== Records to use ==
* * * *

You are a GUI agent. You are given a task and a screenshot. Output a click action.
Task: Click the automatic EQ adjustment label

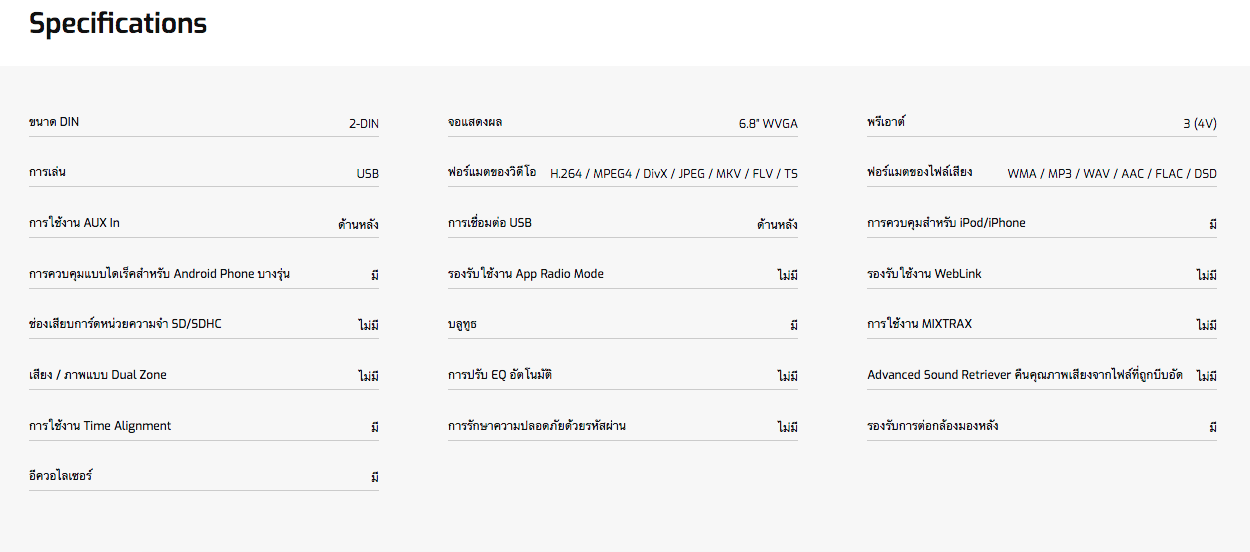click(x=499, y=375)
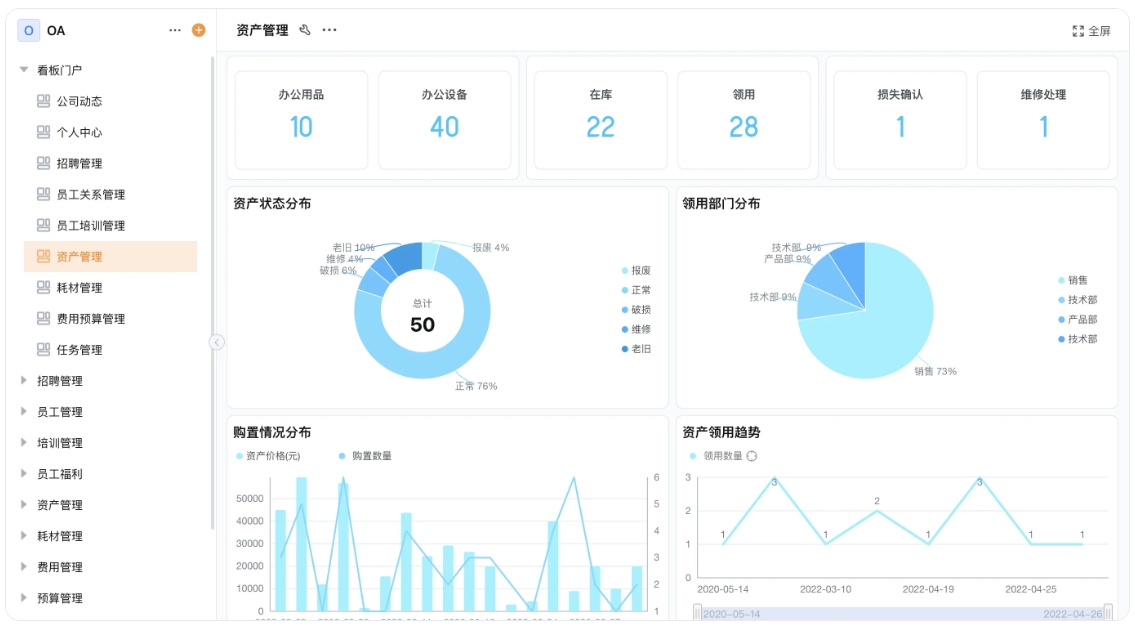Click the dashboard icon beside 公司动态
1135x626 pixels.
[44, 101]
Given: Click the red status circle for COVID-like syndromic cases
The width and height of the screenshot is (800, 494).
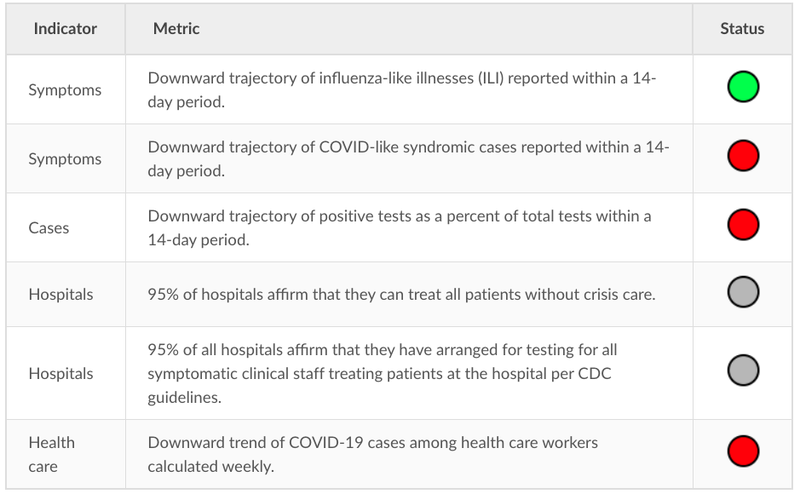Looking at the screenshot, I should [743, 156].
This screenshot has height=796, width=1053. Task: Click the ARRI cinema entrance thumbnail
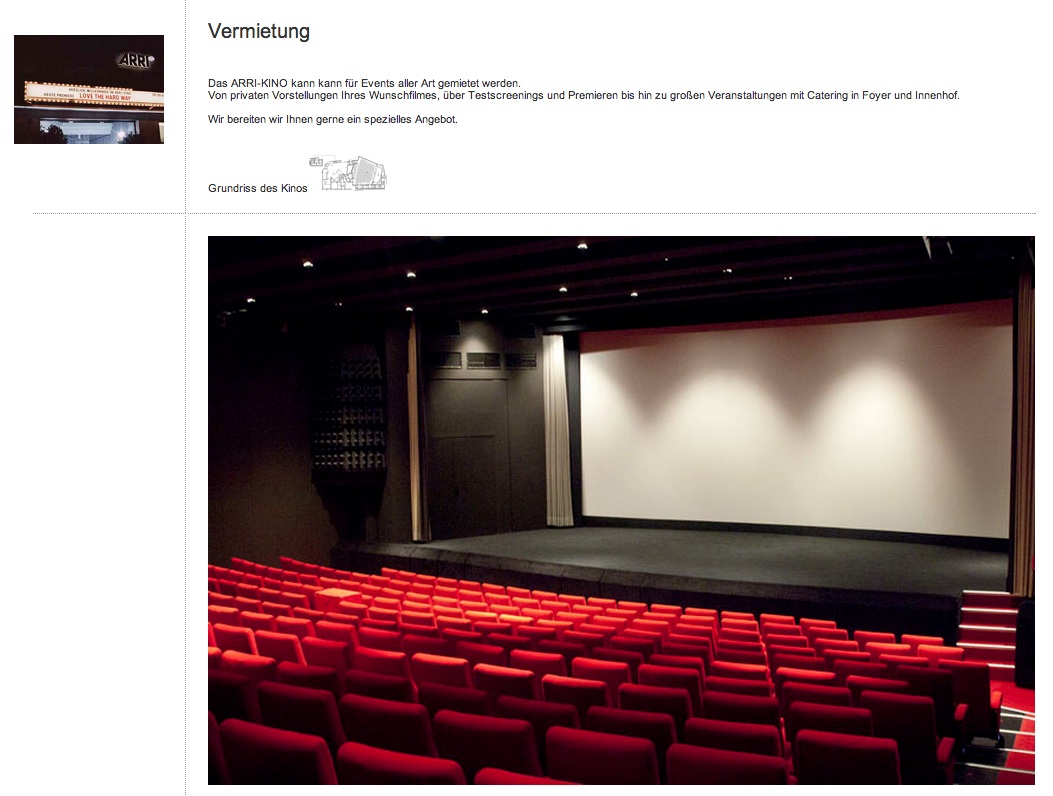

* * * *

== Aim of the task ==
Update all of the data above so that "thumbnail" becomes "preview image" and nothing else changes. Omit the pictures.

== Finished answer ==
You are a GUI agent. You are given a task and a screenshot. Output a click action.
Task: Click the automatic EQ adjustment label

click(x=499, y=375)
Click the dashboard icon beside 公司动态
1135x626 pixels.
[44, 101]
Given: Click the red status circle for COVID-like syndromic cases
The width and height of the screenshot is (800, 494).
Looking at the screenshot, I should [743, 156].
This screenshot has height=796, width=1053. Task: Click the ARRI cinema entrance preview image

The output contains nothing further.